In summary, molecular docking and MD experiments have demonstrated that Quercimeritrin can dock in the active pockets of enzymes and generate intermolecular forces with some amino acid residues. These interactions allow enzymes and Quercimeritrin to form more stable and compact structures, preventing other substrates from binding to enzymes and, thus, inhibiting enzyme activity.

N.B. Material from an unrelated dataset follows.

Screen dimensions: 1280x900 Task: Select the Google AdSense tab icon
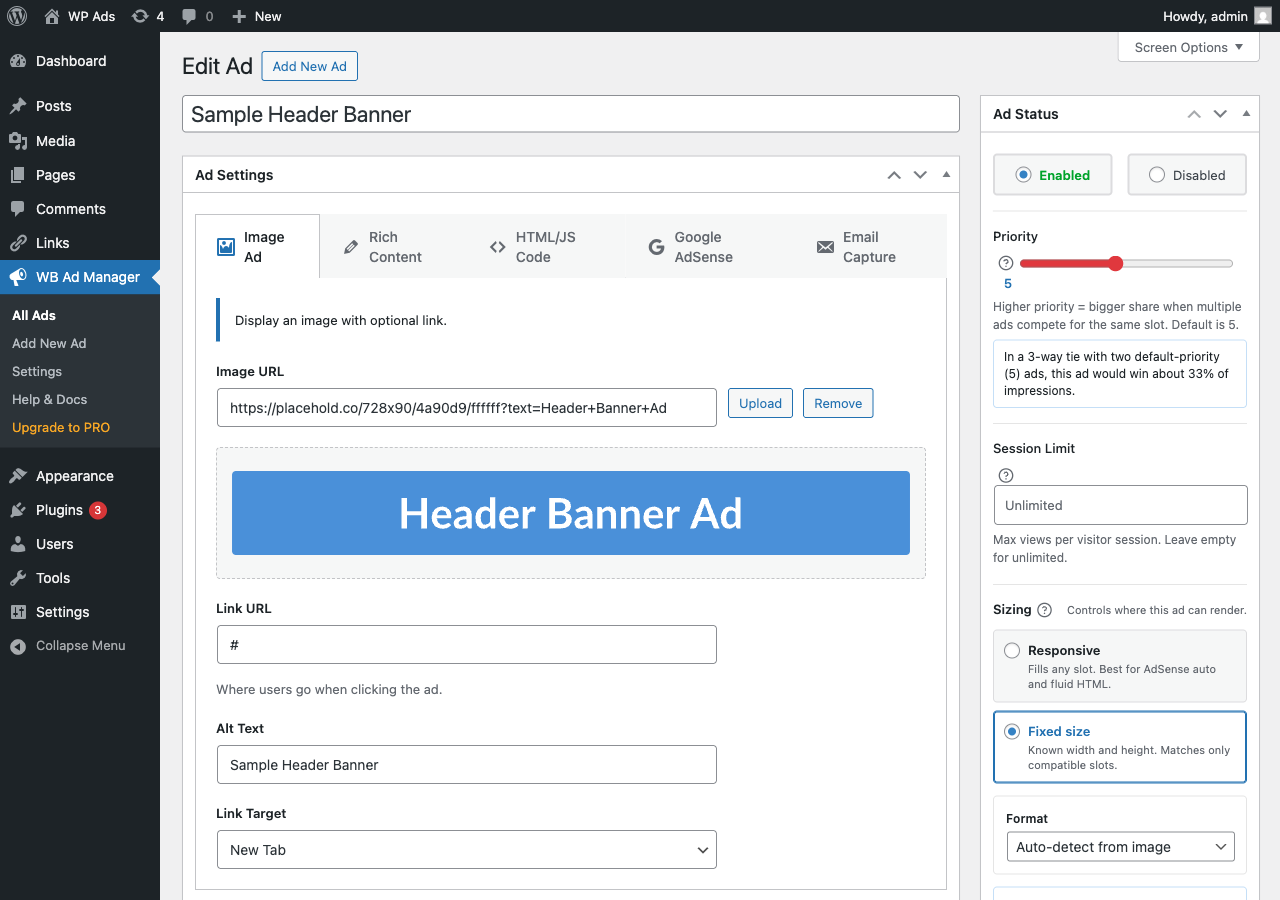656,246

3.8. Quercimeritrin Effect on Postprandial Blood Glucose in Mice

We subsequently examined the impact of Quercimeritrin on blood glucose levels in an in vivo starch load test to confirm if the inhibitory effect of Quercimeritrin on α-glucosidase was the same as that of in vitro investigations. α-Amylase hydrolyzes starch into maltose, and α-glucosidase hydrolyzes maltose into glucose, causing postprandial blood sugar to rise. As a result, blood glucose levels following oral maltose indirectly reflect the activity of α-glucosidase and/or α-amylase. According to Figure 6a, blood sugar levels in starch-fed mice increased gradually over the first 0.5 h, peaking at 1 h, before decreasing and eventually approaching fasting blood glucose levels. The hypoglycemic ability of the LD group was similar to that of the acarbose group, whereas the postprandial blood glucose level of the HD group of treated mice was significantly lower than that of the control and acarbose groups (Figure 6a).

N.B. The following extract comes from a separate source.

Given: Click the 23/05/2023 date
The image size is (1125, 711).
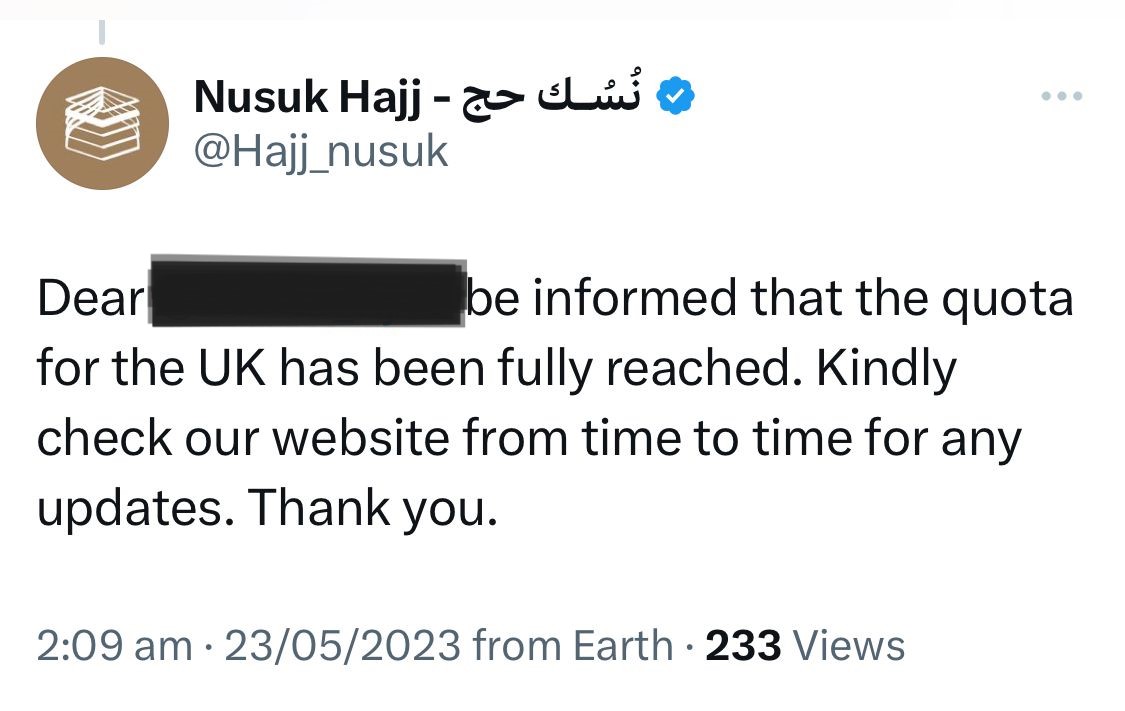Looking at the screenshot, I should coord(342,646).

The changes in blood glucose in mice were expressed as an area under the glucose curve (AUC). As shown in Figure 6b, acarbose (100 mg/kg) reduced the glucose AUC of diabetic mice by 20.31% (43.0 mmol/(L*h)), 19.0% (43.7 mmol/(L*h)) for Quercimeritrin (100 mg/kg), and 24.5% (40.7 mmol/(L*h)) for Quercimeritrin (200 mg/kg). These results indicate that Quercimeritrin can significantly inhibit postprandial hyperglycemia in diabetic mice at the in vivo level, which is consistent with the results of in vitro inhibition experiments.

4. Conclusions

In this study, we investigated the inhibitory activities of 12 flavonoid glycosides on α-amylase and α-glucosidase and found that some flavonoid glycosides with specific structures could meet the need for selective inhibition of the two starch-digesting enzymes. The glycoside group at A7 and the OH groups at B5′ and B4′ are conducive to the inhibition of α-glucosidase. TheOH groups at A6, C3, B4′, and B5′ are favorable for the inhibition of α-amylase. In addition, in vitro and in vivo experiments jointly verified that Quercimeritrin can be used as a highly effective selective inhibitor of α-glucosidase. Its selective inhibition mechanism is as follows: Quercimeritrin has a higher affinity for α-glucosidase and interacts with amino acid residues in the active pocket of α-glucosidase through noncovalent bonds (mainly hydrogen bonds), resulting in conformational changes of the enzyme to form an enzyme–Quercimeritrin complex, which plays an inhibitory role. In the future, in addition to developing more effective selective inhibitors, we need to determine how to apply selective inhibitors of α-glucosidase to achieve slow but complete digestion of starch, eliminating the side effects of existing inhibitors while smoothly controlling postprandial blood glucose.